Like her brothers, Cammi Granato loved playing mini-sticks hockey in the basement of the family’s suburban Chicago home. Inspired by the “Miracle on Ice” 1980 U.S. Olympic team, they’d pretend to be the upstart Americans who defeated the mighty Russians. Also like her brothers, she dreamed of making it to the NHL.
“I wanted to play for the Blackhawks, because those were my idols,” she says. “I dreamed the same dream as them and it didn’t occur to me until I was probably 12 or 13 years old, ‘Am I going to be able to do this?’
“My mom tried to steer me into another sport, thinking that at some point I’d have to quit, and I remember just looking at her and crying and ran up the stairs and saying, ‘I’m not quitting. Nothing is making me quit.’ … I was a hockey player. I lived and breathed it the identical way that my brothers did.”

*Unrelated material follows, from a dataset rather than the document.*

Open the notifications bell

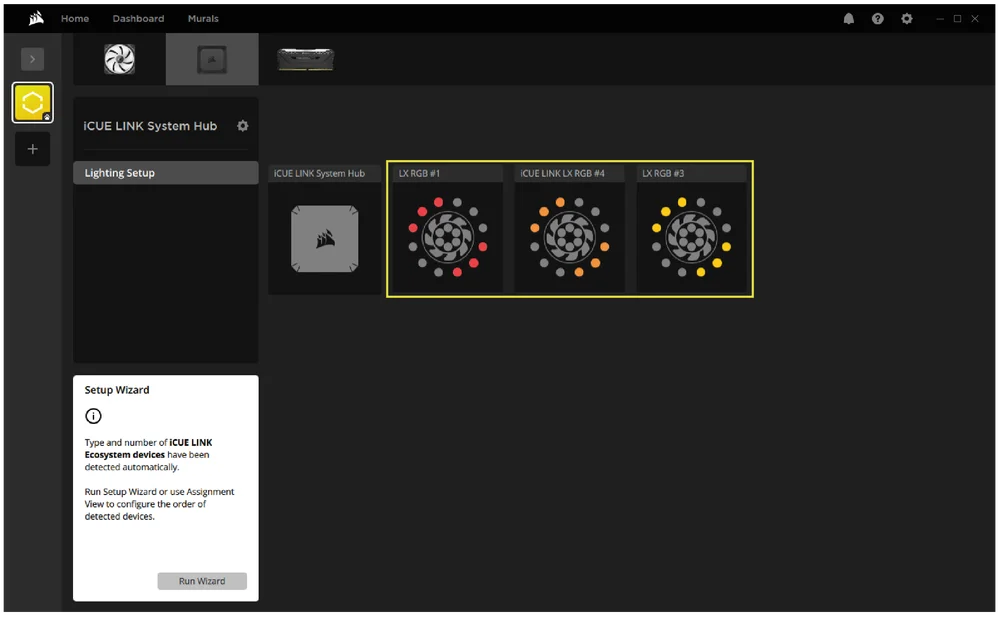[x=849, y=18]
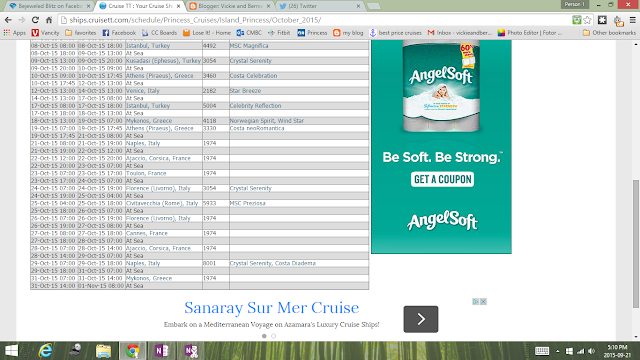Click the page vertical scrollbar thumb
640x360 pixels.
point(636,244)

Granato couldn’t play hockey at the University of Wisconsin, like her brothers Tony and Don, because there was no women’s team then. Instead, she played at Providence College as an undergrad and at Concordia University in Montreal as a graduate student. (Tony went on to have a respectable NHL career and Don is an assistant coach of the Buffalo Sabres.)
A clever forward with a great scoring touch, Granato played in the first women’s world championships in 1990 and was the captain of the champion 1998 U.S. team in the first women’s Olympic hockey tournament. After spending a season as a commentator on Kings radio broadcasts she returned to the U.S. team and won a silver medal at the 2002 Salt Lake City Olympics. She played in nine world championship tournaments, highlighted by the American women winning their first world title in 2005.

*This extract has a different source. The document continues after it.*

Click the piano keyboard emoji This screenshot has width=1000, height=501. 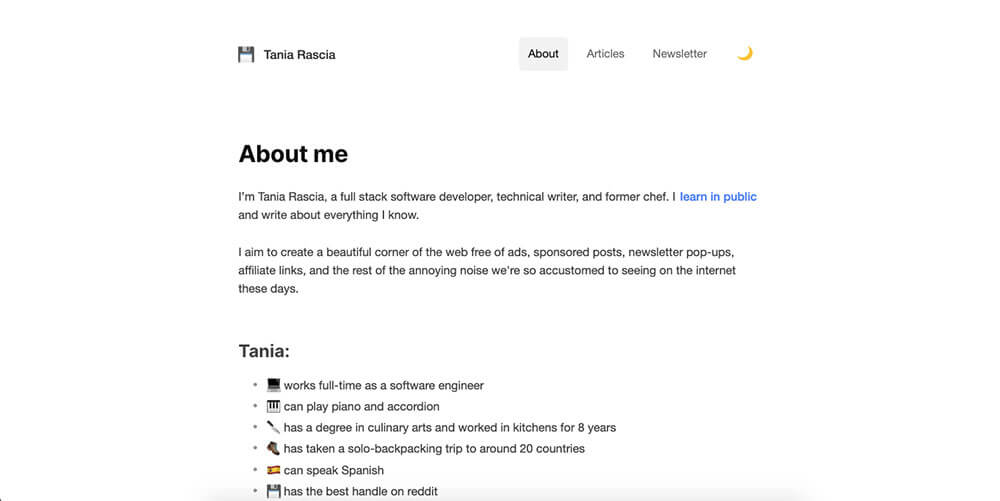[274, 406]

In 2008, Granato became the first woman elected to the U.S. Hockey Hall of Fame and was one of the first three women elected to the International Hockey Hall of Fame.
She recently recorded another first when she was hired as a pro scout by the NHL’s Seattle expansion team, a significant step in a wave of change that has included women being hired as NBA assistant coaches. “Women have been qualified for these jobs,” she says. “Now, it’s exciting because there’s people that are more forward-thinking that are offering these jobs and knowing the person is qualified, no matter the gender.”
Granato supported the women who vowed to boycott the 2017 world championships in Plymouth, Mich., if USA Hockey didn’t increase their pay and provide more programs for girls and women. Social media was an ally for them, a benefit Granato and her teammates didn’t have.
She recalled being hopeful that women’s hockey would boom after the 1998 team was welcomed home with parades and late-night talk show appearances, but her hopes fizzled when USA Hockey did nothing to promote them until the world championships were held in Minnesota in 2001.
“That’s the year that we tried to fight for some rights,” she said, “like the girls did two years ago, for the same things they were asking or very similar to things they were asking. … We were told basically, ‘Shut up and play,’ and [that] we were lucky to have a team.”
A settlement reached days before the 2017 world championships gave the U.S. women’s team better pay and per diem money and the same travel and insurance considerations as the men’s team. “I’m happy to know that change is here and that there’s momentum,” Granato says.